意味はなくとも

疲れているのに、夜更かしをしたい気分。

嬉しかったことは、おやすみなさいを言ったら会釈で返してくれていたあの利用者さんが、初めておやすみなさいと言ってくれたこと。

そんな小さな変化が、私にとっては大切だ。

 

昨日と今日だけで、Sちゃんとのパセージ実践エピソードがいくつもある。

彼女の言いなりにはならず、彼女に言い聞かせることもしなかった。

彼女がすべきことをできるまで待ち続けたり、

彼女がマナーを守って過ごせるようになるまで遊びを中断したりした。

彼女はとても不機嫌になったけれど、気持ちを切り替えて、私に遊ぼうと声をかけてくれた。

2日とも、ふたりでピアノでたくさんの曲を弾いたり歌ったりして遊んだ。

2晩とも、彼女をお風呂に入れた。

2晩とも、彼女の髪を乾かしてあげた。

Sちゃんのこと大好きなんだよって、伝わっていると思う。

私は他の大人よりもとてつもなく厳しいところがあるだろうけれど、

私はあなたに学んでもらいたいことがたくさんあるからなんだよ。

あなたが泣いたり怒ったり叫んだりしても、私を変えることはできないと気づいてきたでしょう。

## 課題 A
本文によると、おやすみなさいと言うと会釈で返していた利用者さんについて、筆者が嬉しかったことは何ですか。
## 課題 B
Sちゃんとの日々をつづった本文の続きを、最後の文のあとから書いてください。

## 提供情報
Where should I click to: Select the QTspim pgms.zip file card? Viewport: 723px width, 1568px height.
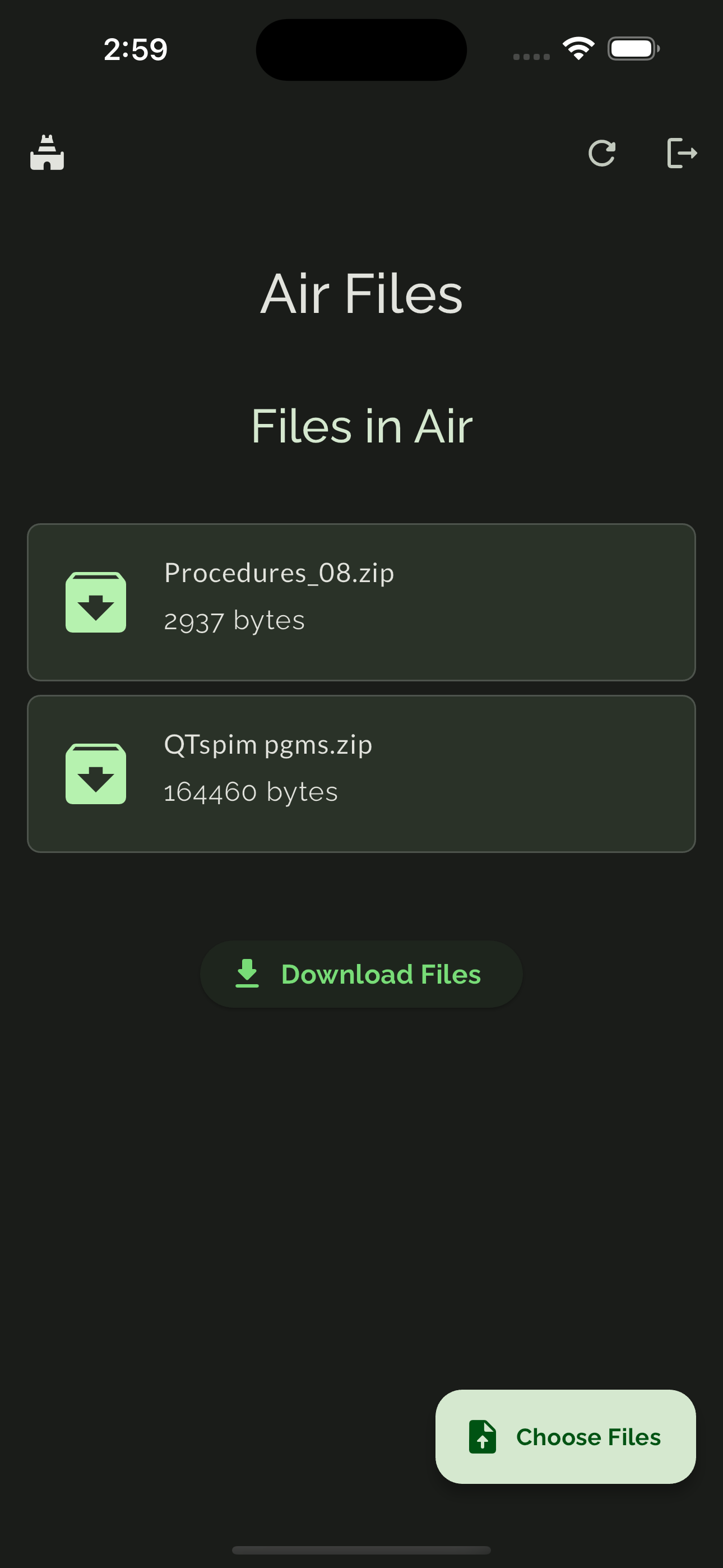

## 結果 A
その利用者さんが、初めておやすみなさいと言ってくれたことです。

## 結果 B
私がSちゃんに真剣に向き合うことが、どれほどの意味があるのかわからない。

でも、私は私の知る限りの良いと思うことを、Sちゃんに対してしてあげたいと思う。

それは、他の職員のみなさんからすると良いことではないことも含まれていると思うけれど。

 

 

 

歯医者に行く前に、近所のお友だちの家で遊んでいて、歯医者から帰ってからも遊びに行く約束したんだってSちゃんは言った。

歯医者に早く行こうと私を急かした。

歯医者が終わったら施設に帰らずに、友だちの家の前で車から降ろしてと言われた。

ごめんね、申し訳ないけど施設に一度帰って、それからお友だちの家に遊びに行ってね。と私は答えた。

Sちゃんはひじょうに不機嫌になった。「なんでよ。それじゃ間に合わないじゃん!5時に約束してるのに!」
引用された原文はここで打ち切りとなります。